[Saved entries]
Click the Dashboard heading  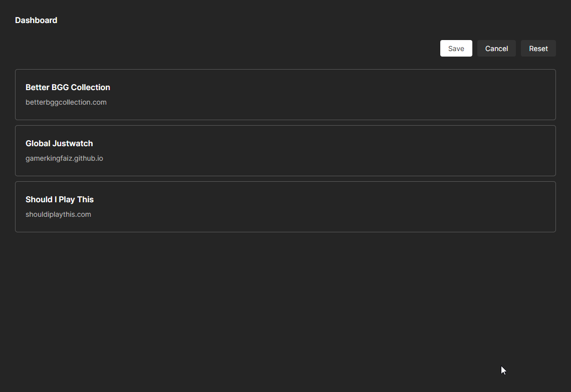point(36,20)
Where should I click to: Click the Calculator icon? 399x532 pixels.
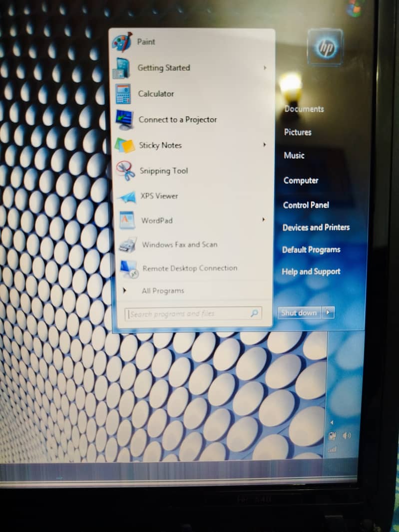coord(123,94)
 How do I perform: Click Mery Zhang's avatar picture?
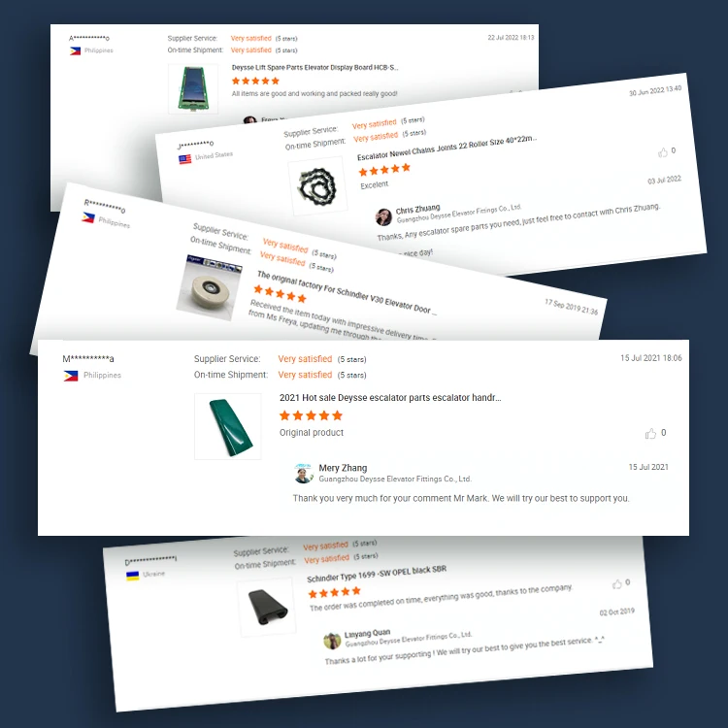click(x=304, y=473)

» Problem statement:
Return exactly, and only, the lines that run from the line containing "How do I perform: Click" to the last line of the entries above, both ends included, with pictures left out.

» Solution for this exercise:
 How do I perform: Click Mery Zhang's avatar picture?
click(x=304, y=473)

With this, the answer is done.